Ford played for Detroit from 2003 to 2009, winning championships in '03, '06 and '08, although she missed much of that last year with a knee injury. When the Shock relocated from Detroit to Tulsa, Okla., for 2010, Ford was one of the veterans who did not make the move.
She says now that was not because she didn't want to play in Tulsa, but that she'd realized she had to take time away from the WNBA. She considered coming back in 2011, but decided not to.
"I got a little taste of having my summers off and I enjoyed it," said Ford, who continued to play overseas during that time. "I had to do something for my health, and that's what I picked."
Meanwhile, Bird, despite many injuries, has remained remarkably durable in 11 years in Seattle. She has never played fewer than 29 regular-season games each year, and she has never missed a playoff game. Bird has been on the floor for all 37 postseason contests in Seattle history; the team didn't make the playoffs in the two seasons before Bird arrived in 2002.
Now Bird, finally, is going to take a well-earned break. Just as longtime Storm teammate Lauren Jackson was in need of this kind of time to rest/recover -- it was announced in February that LJ will miss this WNBA season with a hamstring issue -- Bird deserves this period to focus on what's best for extending her career.
Bird is currently competing in Russia, and will finish out her season before having surgery to remove a cyst in her knee.
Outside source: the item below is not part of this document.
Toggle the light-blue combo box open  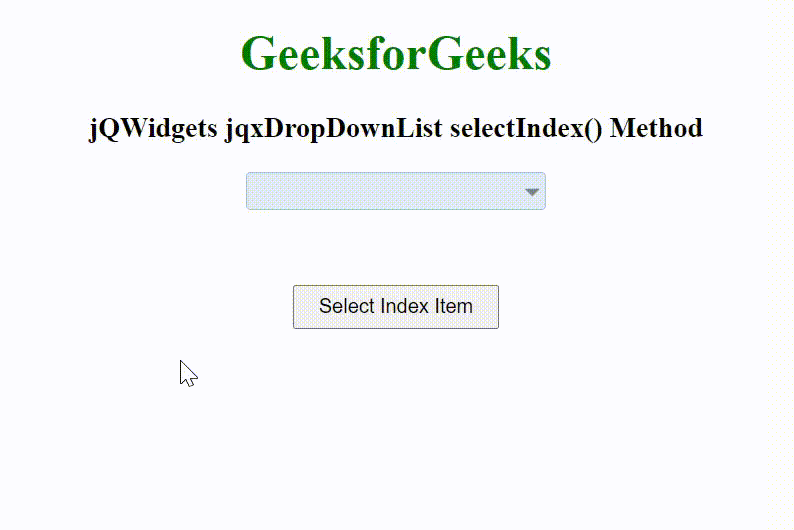395,191
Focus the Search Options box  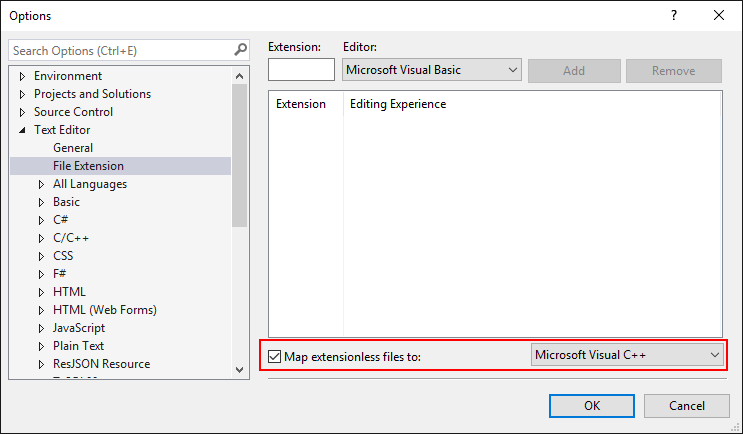120,50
With Bird and Jackson both missing this WNBA season, the Storm's streak of nine consecutive playoff appearances is in jeopardy.
But considering the success the franchise has had, one would hope the fans will stick with the Storm through what could be a lean period. After all, one of the toughest things to sustain in pro sports is a playoff run, because that typically means you don't get great draft position -- at least not without giving up something in trade.
Seattle had the No. 1 pick two years in a row in 2001-02, when the Storm took Jackson and Bird. Since then, the Storm have had just one top-five pick: Tennessee's Shekinna Stricklen at No. 2 last year.
Seattle coach Brian Agler is not going to throw in the towel this season on the playoffs. But it's likely this summer will be more about the Storm trying to develop their younger players as much as possible as Seattle looks to the future.
The Storm have the No. 6 pick in April's draft, and Agler already has said they will go with the best player available who will be a long-term investment for the team.
If all this means the Storm take some lumps this season -- and it's kind of hard to see how they won't -- then so be it.
No one can question Bird's heart or her strong commitment to the WNBA. But especially with being in her 30s and Jackson also sitting out, Bird -- who also has had the wear and tear of so much international play for Team USA -- is actually wise to make this decision to surrender the 2013 WNBA season.
Meanwhile in New York, new coach Bill Laimbeer's quest to make the Liberty somewhat a replication of his old Detroit team continued Tuesday with the official announcement of Ford's signing.
Ford, who currently is playing in Turkey, said that Laimbeer came to Europe to see both her and Liberty guard Cappie Pondexter in action.
"I've had other coaches ask me about coming back in the last three years, and I considered it," Ford said. "But after talking with Bill, it just felt right.
"He knows me, I know him. I'm definitely comfortable with him and the players he already has."
Ford said her knees feel pretty good, and she has been encouraged by the response she has already gotten from Liberty fans about her return to the WNBA.
"People have been asking me if I have something to prove, and I don't," Ford said. "I just want to go out and help the New York Liberty. When Bill was here, he told me, 'I came back to win.' And so will I."